### Extrait du texte
Traditionnellement, lors de la saison d'automne fort propice aux jeux d'épouvante, je m'enfile un ou deux FPS ou TPS de maison hantée. Un plaisir coupable : ce sous-genre très particulier de l'horreur vidéoludique a tendance à proposer un ratio de jeux indignes terriblement élevé. Ces titres sont souvent moches, opportunistes, mal écrits et pétris de mécaniques de gameplay insupportables. Et pourtant, à chaque fois, je garde espoir.
Commençons par définir, si vous le voulez bien, ce qui constitue, selon moi, un jeu vidéo de maison hantée, tant cette notion peut paraître elle-même assez vague. Il s'agit de toutes ces aventures vous proposant d'incarner quelqu'un (généralement un mec) débarquant dans un bâtiment grand et sinistre (souvent isolé) pour y subir diverses horreurs (infligées par des monstres, des fantômes, des hallucinations…). Des horreurs elles-mêmes fréquemment ancrées dans le passé ou les psychoses du personnage principal dont on apprend à la fin qu'il a probablement fait une grosse bêtise (et c'est trop souvent "j'ai tué ma femme et ma fille"). Nous vous en avons beaucoup parlé sur The Pixel Post au fil des ans, mais ces jeux sont majoritairement assez engoncés dans un mélange de paresse et de médiocrité les rendant assez indiscernables les uns des autres. Mais promis, il faut garder espoir, il y en a des biens.

### Données sources
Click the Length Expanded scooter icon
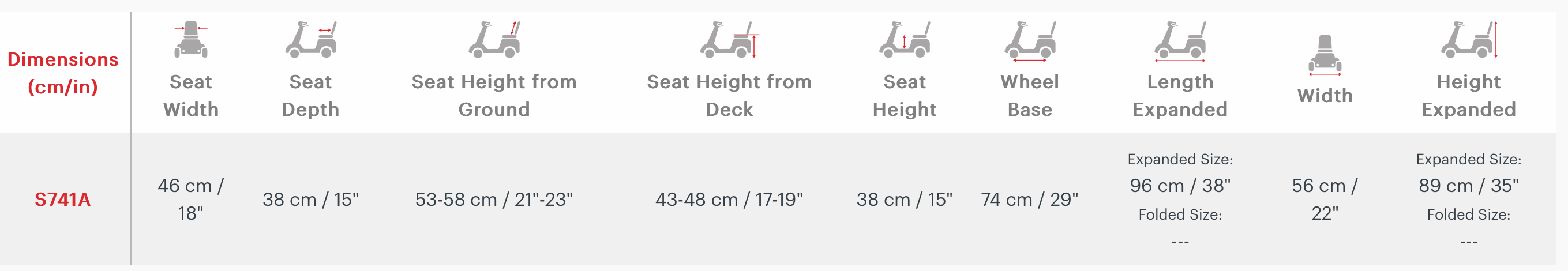This screenshot has width=1568, height=271. point(1180,42)
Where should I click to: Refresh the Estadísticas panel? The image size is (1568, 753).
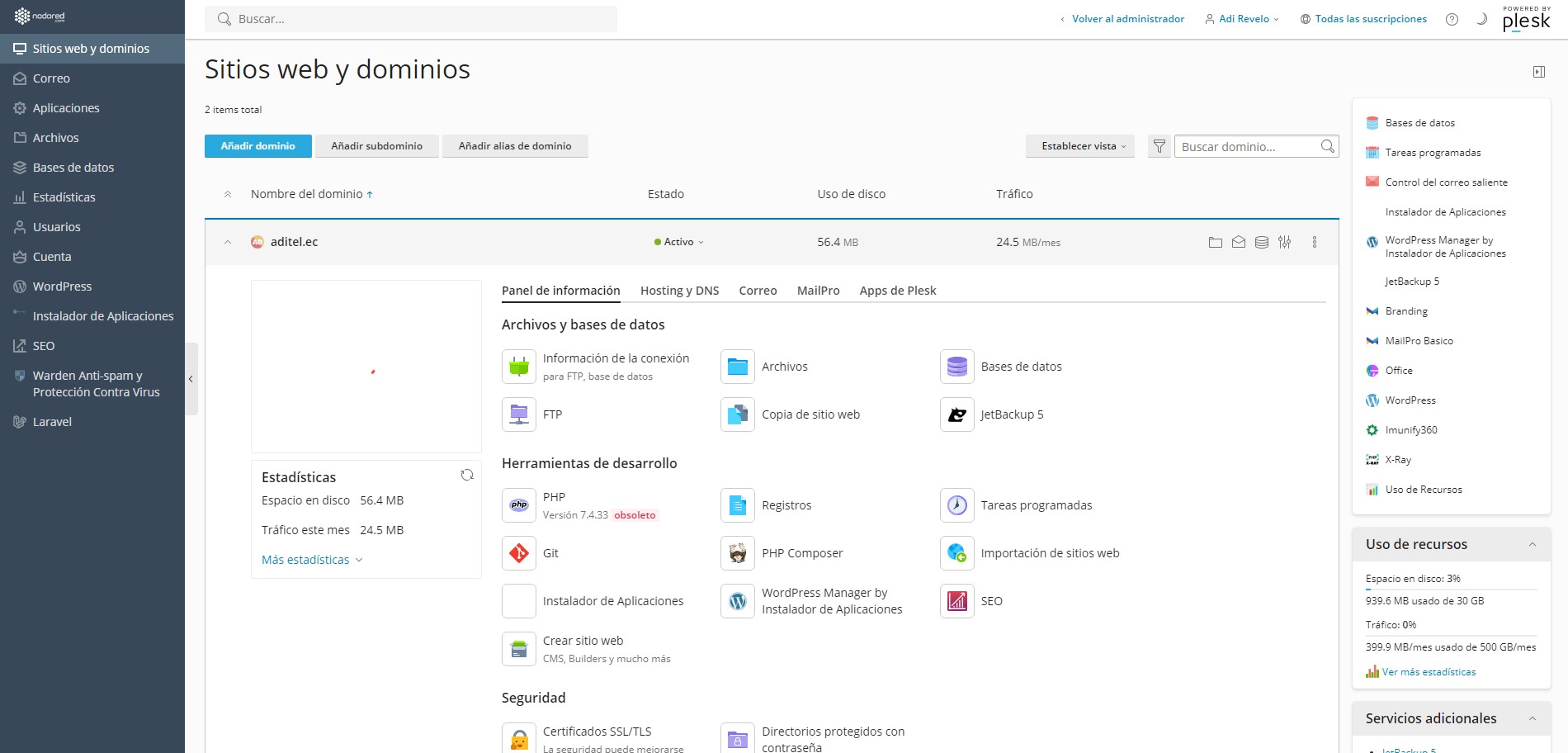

### Tâches à réaliser
[1] D'après l'article sur les jeux de maison hantée, quelle faute le personnage principal a-t-il trop souvent commise ?
[2] Énumérez tous les défauts que l'article sur les jeux de maison hantée attribue à ces titres dans la phrase commençant par « Ces titres sont souvent ».
[3] Prolongez l'article sur les jeux de maison hantée au-delà de sa dernière phrase.
Les données n'ont aucun lien avec l'article sur les jeux de maison hantée.

### Réponses
[1] Il a tué sa femme et sa fille.

[2] Moches, opportunistes, mal écrits, pétris de mécaniques de gameplay insupportables.

[3]
Ce qu'on ne veut pas : des bugs, des assets moches, des puzzles nuls
Pourquoi tant de studios se lancent-ils dans le sous-genre du FPS de maison hantée ? Parce que ce genre de jeux cumule un public assez fidèle, des clichés bien ancrés et faciles à reconnaitre… Et disons-le tout net, une exigence parfois assez faible en matière de décor et de bestiaire. Après tout, on est là pour voir des trucs moches et effrayants, pas vrai ?
Et quoi de plus moche et effrayant que des graphismes en bouillie approximative ? Alors, on peut tout à fait balancer au joueur des planches vermoulues en basse définition. Du slime pixelisé qui tombe du grenier ou encore des créatures qui sont juste des modèles Unity de base sur lesquels on a ajouté des crocs et des griffes. Non ? Ça ne vous suffit pas ? C'est pourtant un petit peu l'approche qu'avait par exemple un certain Silver Chains, avec ses assets basiques et ses monstres en robe de chambre sommairement modélisés.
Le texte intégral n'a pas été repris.